About this exercise = Work through the data and report how many lines include the string "next", giving the number alone.

[Material supplied — start]

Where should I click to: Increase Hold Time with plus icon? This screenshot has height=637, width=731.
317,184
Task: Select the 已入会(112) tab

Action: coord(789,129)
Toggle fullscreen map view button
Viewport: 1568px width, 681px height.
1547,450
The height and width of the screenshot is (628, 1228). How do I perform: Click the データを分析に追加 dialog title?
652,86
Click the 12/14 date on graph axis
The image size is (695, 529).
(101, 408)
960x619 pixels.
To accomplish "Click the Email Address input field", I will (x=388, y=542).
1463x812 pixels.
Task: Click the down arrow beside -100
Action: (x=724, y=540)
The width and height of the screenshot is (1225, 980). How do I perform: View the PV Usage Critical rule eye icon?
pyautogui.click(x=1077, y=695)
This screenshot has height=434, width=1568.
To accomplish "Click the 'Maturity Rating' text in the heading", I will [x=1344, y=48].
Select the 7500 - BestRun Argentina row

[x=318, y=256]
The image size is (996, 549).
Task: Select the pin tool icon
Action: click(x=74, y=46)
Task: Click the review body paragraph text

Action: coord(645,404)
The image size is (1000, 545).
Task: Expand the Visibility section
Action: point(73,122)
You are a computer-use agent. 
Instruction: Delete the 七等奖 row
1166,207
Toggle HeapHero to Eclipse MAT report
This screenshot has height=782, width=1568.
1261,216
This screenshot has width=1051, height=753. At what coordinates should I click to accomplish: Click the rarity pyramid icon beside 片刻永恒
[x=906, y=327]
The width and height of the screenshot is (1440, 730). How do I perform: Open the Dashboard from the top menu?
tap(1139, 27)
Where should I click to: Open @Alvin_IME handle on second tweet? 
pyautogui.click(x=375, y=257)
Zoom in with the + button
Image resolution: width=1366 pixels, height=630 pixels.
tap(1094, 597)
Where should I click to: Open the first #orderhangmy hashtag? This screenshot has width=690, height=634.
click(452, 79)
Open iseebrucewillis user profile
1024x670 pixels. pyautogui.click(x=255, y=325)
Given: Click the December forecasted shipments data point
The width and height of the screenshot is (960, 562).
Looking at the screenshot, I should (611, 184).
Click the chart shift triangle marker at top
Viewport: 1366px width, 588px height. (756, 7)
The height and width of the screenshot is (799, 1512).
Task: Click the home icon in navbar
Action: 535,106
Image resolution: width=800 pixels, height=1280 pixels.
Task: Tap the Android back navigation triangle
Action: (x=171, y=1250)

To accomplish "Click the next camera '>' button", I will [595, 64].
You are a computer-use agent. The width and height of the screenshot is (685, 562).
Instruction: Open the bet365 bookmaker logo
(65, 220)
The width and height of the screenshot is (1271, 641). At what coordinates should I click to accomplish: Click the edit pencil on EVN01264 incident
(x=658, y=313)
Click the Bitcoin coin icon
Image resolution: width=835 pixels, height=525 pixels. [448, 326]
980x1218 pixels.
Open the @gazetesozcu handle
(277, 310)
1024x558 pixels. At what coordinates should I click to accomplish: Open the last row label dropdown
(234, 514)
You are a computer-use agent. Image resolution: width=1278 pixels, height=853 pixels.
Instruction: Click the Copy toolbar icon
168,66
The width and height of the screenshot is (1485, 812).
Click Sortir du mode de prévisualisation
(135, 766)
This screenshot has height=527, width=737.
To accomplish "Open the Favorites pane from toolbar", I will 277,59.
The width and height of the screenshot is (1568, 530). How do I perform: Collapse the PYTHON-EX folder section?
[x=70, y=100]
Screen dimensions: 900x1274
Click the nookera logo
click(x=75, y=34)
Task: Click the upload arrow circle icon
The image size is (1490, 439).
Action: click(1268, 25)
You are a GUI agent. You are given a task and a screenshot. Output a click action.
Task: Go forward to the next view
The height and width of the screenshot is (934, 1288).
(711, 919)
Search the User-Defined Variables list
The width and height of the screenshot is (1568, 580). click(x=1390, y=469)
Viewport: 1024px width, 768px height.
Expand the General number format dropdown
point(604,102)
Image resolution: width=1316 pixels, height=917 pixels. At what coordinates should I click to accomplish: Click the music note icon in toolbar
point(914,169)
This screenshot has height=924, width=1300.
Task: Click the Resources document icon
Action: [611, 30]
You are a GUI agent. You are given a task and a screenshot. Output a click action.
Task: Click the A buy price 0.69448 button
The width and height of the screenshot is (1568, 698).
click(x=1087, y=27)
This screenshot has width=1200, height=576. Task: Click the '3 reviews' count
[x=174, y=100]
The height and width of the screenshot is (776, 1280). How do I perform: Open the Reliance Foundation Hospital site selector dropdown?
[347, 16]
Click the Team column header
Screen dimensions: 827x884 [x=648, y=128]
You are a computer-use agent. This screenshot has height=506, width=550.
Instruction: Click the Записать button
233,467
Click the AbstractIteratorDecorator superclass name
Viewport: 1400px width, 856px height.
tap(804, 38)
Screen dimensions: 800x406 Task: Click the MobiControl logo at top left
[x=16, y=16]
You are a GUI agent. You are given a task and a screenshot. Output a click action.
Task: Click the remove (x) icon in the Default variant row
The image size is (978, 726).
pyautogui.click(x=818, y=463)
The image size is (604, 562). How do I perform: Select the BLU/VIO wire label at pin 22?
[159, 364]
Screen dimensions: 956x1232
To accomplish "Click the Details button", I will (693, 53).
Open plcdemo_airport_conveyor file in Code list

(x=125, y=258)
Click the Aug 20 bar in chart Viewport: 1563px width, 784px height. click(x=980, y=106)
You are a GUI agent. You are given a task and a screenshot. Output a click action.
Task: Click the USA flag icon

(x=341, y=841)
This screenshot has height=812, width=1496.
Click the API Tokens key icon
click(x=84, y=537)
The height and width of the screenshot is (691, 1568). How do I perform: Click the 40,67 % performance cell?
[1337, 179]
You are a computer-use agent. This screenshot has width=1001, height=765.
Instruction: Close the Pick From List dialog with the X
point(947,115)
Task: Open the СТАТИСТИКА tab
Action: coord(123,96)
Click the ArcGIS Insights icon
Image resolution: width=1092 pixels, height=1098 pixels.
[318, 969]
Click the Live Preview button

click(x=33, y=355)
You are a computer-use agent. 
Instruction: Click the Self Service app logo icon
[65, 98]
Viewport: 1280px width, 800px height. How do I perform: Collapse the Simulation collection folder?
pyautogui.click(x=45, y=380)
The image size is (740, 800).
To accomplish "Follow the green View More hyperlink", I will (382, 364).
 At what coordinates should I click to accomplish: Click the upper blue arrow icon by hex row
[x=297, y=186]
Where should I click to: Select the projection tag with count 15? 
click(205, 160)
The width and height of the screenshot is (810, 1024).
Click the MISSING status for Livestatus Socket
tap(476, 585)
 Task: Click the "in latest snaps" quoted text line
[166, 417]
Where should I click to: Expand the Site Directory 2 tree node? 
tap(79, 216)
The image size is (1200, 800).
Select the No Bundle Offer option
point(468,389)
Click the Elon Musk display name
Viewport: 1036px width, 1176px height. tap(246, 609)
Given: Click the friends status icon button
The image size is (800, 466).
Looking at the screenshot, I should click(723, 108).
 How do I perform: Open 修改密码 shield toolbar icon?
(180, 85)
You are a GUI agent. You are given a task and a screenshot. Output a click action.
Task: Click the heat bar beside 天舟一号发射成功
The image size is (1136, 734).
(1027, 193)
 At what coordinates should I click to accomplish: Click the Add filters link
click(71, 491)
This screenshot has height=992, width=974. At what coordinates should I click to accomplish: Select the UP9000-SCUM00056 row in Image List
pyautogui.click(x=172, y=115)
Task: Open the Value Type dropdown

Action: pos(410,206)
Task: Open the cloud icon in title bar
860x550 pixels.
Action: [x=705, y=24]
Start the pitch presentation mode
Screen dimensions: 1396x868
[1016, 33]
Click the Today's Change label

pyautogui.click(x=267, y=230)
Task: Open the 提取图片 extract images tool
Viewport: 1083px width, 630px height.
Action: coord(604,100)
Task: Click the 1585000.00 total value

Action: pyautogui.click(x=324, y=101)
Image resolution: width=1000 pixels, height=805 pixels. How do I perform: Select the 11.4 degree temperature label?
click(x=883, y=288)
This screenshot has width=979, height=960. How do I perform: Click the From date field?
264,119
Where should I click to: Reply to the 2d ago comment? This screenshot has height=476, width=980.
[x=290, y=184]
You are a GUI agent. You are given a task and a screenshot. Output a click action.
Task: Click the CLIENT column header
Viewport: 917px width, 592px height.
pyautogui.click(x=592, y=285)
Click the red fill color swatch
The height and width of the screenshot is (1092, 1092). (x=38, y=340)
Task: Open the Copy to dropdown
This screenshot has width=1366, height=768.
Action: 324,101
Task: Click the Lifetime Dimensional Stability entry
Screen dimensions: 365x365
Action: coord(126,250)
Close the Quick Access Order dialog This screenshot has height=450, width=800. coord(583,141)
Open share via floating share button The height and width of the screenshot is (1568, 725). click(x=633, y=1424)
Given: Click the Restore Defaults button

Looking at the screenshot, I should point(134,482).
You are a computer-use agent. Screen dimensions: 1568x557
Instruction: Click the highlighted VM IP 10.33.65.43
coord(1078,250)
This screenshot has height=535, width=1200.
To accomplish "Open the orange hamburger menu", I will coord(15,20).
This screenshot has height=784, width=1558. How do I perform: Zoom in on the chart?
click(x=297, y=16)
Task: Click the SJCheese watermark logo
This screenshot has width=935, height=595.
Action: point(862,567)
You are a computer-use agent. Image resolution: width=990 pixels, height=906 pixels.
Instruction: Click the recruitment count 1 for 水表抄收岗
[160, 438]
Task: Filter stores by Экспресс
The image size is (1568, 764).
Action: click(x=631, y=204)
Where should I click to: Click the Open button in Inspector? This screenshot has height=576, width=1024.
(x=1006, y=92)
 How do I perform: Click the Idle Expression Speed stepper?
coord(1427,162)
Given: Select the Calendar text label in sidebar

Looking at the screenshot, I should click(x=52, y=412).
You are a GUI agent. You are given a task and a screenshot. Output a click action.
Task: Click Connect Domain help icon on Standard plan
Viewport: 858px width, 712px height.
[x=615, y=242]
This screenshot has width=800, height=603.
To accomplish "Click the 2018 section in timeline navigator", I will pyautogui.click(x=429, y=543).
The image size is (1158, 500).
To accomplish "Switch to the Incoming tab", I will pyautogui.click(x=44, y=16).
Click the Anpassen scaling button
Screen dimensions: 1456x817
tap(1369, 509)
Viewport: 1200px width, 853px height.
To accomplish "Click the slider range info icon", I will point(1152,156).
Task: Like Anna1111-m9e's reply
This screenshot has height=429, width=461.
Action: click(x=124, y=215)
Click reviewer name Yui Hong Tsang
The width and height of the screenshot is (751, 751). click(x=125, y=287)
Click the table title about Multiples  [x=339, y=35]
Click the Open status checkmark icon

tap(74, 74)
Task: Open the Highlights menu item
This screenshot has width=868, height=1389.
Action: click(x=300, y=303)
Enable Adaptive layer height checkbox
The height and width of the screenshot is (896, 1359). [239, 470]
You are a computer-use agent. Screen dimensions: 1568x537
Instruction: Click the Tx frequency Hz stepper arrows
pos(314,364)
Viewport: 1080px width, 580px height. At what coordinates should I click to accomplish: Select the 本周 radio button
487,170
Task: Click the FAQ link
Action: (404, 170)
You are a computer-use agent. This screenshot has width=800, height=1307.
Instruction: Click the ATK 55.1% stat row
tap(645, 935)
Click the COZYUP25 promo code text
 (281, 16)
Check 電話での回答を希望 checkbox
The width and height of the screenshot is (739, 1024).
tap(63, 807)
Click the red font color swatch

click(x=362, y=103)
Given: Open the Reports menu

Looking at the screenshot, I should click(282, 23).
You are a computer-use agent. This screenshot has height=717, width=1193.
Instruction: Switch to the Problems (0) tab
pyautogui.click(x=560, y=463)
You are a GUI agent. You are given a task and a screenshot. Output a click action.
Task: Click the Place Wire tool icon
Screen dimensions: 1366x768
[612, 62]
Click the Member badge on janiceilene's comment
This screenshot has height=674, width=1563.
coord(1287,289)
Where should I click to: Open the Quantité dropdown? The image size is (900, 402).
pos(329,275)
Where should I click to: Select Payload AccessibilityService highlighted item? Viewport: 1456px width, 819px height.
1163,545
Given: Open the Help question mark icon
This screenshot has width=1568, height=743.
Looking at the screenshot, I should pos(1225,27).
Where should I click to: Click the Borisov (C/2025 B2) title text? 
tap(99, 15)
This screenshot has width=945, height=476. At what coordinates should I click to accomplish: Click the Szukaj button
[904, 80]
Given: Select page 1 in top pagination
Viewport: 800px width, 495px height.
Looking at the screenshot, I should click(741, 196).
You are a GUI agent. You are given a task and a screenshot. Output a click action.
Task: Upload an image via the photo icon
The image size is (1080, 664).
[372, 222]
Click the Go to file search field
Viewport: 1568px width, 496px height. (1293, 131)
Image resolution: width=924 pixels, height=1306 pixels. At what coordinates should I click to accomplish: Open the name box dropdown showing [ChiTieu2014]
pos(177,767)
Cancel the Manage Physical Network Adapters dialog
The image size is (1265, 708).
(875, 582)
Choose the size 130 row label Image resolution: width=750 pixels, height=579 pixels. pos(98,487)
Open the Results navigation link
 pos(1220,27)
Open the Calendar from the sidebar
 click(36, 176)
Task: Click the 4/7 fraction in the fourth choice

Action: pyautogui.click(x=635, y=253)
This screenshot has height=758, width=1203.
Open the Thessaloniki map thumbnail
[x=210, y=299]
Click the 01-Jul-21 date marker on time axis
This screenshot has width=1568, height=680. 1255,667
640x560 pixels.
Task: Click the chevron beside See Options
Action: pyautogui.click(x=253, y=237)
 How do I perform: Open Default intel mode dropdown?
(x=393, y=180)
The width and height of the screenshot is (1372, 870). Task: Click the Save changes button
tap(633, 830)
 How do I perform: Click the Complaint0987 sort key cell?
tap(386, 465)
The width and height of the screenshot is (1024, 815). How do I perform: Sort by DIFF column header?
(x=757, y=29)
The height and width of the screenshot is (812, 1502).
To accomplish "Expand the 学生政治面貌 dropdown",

[Material supplied — finish]

Task answer = 2